Gianluigi Biava cardiologo m. sportivo psicoterapeuta
inserito il: 21-10-2012 10:43
 
 
MARIA BANCI
La tecnica ecocardiografica andrebbe eseguita agli atlei agonisti con il mio gruppo la stiamo effettuando in collaborazione con i medici sportivi del territorio il dispendio di risorse e di energie è minimo ed in compenso abbiamo scoperto diversi csi interessanti non evidenziabili dal solo esame clinico ne ecg che sono stati prontamente fermati
inserito il: 21-10-2012 16:24
 
 
EMILIO BRIZIO
Cosi' come si è verificato con l'ECG il rapporto favorevole costo/benefici dell'Ecocardiogramma sarà evidente tra qualche anno.
inserito il: 21-10-2012 18:11
 
 
MARIO UGO MIRABELLA
complimenti per la disamina del problema.si potrebbe pensare di fare due programmi di screening (con tempi e modalita' dettate dagli specialisti cardiologi e medici dello sport )uno dal pediatra di base e uno dal medico di base in due eta' diverse per abbracciare la totalita' della popolazione e quindi servire da filtro per i cardiologi e i medici dello sport che faranno le valutazioni definitive.

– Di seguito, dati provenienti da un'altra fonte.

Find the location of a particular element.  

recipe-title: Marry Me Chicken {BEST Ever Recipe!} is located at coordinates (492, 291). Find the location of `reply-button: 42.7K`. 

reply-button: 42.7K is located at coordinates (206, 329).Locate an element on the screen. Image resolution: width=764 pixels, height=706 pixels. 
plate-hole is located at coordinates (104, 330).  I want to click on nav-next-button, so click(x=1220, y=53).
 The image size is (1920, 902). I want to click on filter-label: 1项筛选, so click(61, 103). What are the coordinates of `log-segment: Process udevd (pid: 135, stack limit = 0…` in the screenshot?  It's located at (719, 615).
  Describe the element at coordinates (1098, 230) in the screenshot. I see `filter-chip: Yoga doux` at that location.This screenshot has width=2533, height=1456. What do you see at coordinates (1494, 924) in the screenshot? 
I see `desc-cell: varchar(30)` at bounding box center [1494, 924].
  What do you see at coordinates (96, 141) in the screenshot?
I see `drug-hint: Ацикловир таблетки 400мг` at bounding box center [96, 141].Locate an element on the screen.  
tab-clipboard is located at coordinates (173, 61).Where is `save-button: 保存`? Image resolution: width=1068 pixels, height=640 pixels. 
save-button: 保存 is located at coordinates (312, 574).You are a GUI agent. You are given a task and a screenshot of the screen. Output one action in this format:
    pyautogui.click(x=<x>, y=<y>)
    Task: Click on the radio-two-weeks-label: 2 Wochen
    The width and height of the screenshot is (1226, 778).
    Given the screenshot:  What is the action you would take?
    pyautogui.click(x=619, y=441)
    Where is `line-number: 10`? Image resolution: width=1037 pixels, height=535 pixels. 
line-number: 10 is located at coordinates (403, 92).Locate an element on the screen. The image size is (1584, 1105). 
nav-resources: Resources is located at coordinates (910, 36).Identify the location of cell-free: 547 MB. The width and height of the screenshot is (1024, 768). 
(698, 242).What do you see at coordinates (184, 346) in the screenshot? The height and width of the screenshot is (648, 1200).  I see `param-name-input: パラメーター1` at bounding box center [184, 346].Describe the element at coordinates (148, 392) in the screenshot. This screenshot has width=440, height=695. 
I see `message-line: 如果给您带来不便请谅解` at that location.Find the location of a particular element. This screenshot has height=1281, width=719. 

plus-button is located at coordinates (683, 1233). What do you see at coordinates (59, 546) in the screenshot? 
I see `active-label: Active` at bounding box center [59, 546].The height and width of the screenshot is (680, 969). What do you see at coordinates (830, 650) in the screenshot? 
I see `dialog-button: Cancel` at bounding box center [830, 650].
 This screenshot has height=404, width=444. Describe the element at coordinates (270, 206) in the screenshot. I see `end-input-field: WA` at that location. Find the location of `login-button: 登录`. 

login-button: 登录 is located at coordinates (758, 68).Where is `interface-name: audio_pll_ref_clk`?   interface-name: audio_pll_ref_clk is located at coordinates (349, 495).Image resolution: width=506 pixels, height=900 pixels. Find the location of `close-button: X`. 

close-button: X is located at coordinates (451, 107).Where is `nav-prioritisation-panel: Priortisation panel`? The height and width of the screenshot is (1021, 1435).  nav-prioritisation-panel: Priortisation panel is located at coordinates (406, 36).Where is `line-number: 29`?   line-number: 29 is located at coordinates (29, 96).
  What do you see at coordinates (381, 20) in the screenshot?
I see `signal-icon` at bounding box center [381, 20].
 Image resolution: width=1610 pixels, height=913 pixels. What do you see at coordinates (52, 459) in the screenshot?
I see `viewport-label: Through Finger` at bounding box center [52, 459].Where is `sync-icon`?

inserito il: 04-11-2012 08:18
 
 
DOMENICO GALASSO
Se agli atleti si applica il metodo clinico e la attennta valutazione strumentale, gli eventi mortali possono essere prevenuti largamente.
inserito il: 04-11-2012 20:15
 
 
SERGIO SCALIA
Complimenti al Collega Biffi,ma ritengo che una visita medica con ecg la dovrebbero fare tutti i giovani atleti e non.Ritengo di importanza fondamentale l'anamnesi e la visita medica che devono essere accurate.L'ecocardiogramma,a mio parere, andrebbe fatto a tutti quegli atleti amatoriali"master" che praticano attività fisica intensa.
Sergio Scalia,medico dello sport.San Benedetto del Tronto.